The results from the present study greatly expand upon the idea of a ‘death spiral’ for salmon swimming at supra-optimal temperatures (Farrell ), which proposes a mechanistic explanation of the failure of aerobic scope above Topt. Here we provide definitive evidence that the collapse of aerobic scope above Topt is associated with a cardiac limitation, triggered by a collapse in scope for fH. Accordingly, a perfusion limitation for oxygen delivery to swimming muscles developed at temperatures above Topt, resulting in a mismatch between oxygen supply and demand, as evidenced by elevated lactate levels. The severity of the cardiac constraint increased with temperature to the point that elevated resting lactate, cardiac dysrhythmias, a negative scope for fH, and even post-exhaustion mortality were observed at the highest temperatures. Both PaO2 and CaO2 were unchanged with warming above Topt, suggesting no limitation in oxygen uptake at the gill with the present experimental design. With PvO2 and CvO2 (and probably blood pH, given the elevation in plasma lactate) decreasing at the highest test temperature, the possibility of a diffusion limitation also developing at the muscle remains unclear and warrants further study. We propose that a noxious venous blood environment (low pH and low PvO2) further impairs cardiac function (reducing cardiac oxygen delivery, contractility, and perhaps fH), which could initiate a positive feedback loop to exacerbate the perfusion limitation to locomotory muscle and perhaps lead to delayed mortality at extremely warm temperatures.

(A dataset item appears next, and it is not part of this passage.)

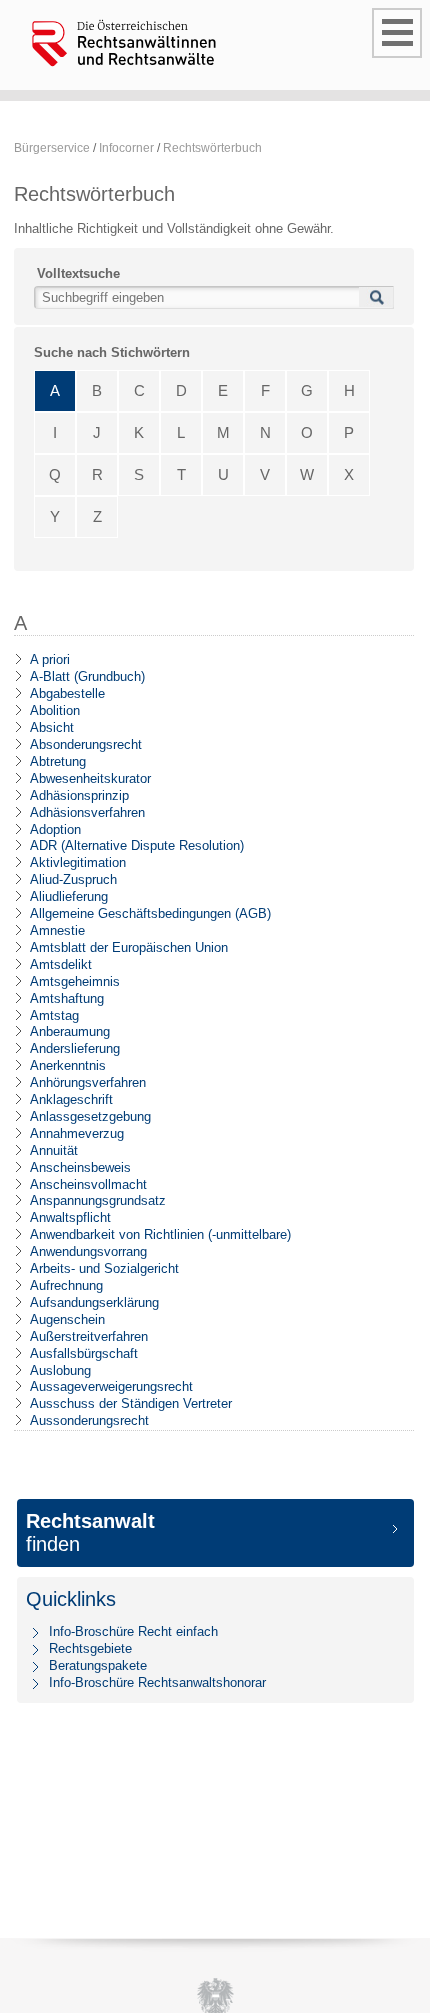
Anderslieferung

In terms of salmon conservation, climate change-induced increases in Fraser River temperatures have been associated with massive mortality in sockeye salmon during their spawning migration. Nevertheless, a detailed mechanistic understanding of the causes of migration failure has remained elusive. Previous work suggests that the high en route mortality may be partly attributed to a decrease in aerobic scope (Farrell ; Eliason ). The present study expands on this idea and suggests that salmon are unable to swim at warm temperature due to a decrease in aerobic scope caused by a cardiac limitation via insufficient scope for heart rate. While some populations of sockeye salmon have an exceptionally wide Topt window (e.g. from 13 to 21°C for Chilko sockeye salmon; Eliason ), all populations studied to date are currently experiencing temperatures that exceed their population-specific Topt window, and this is expected only to worsen in the future (Eliason ). The central importance of fH in determining cardiac performance and oxygen delivery at warm temperature and the possibility of fHmax setting upper temperature limits may provide a useful, but simple measurement to move physiology into the field (Casselman ) and improve our knowledge of temperature tolerance of fishes as we try to conserve the natural resources that are left.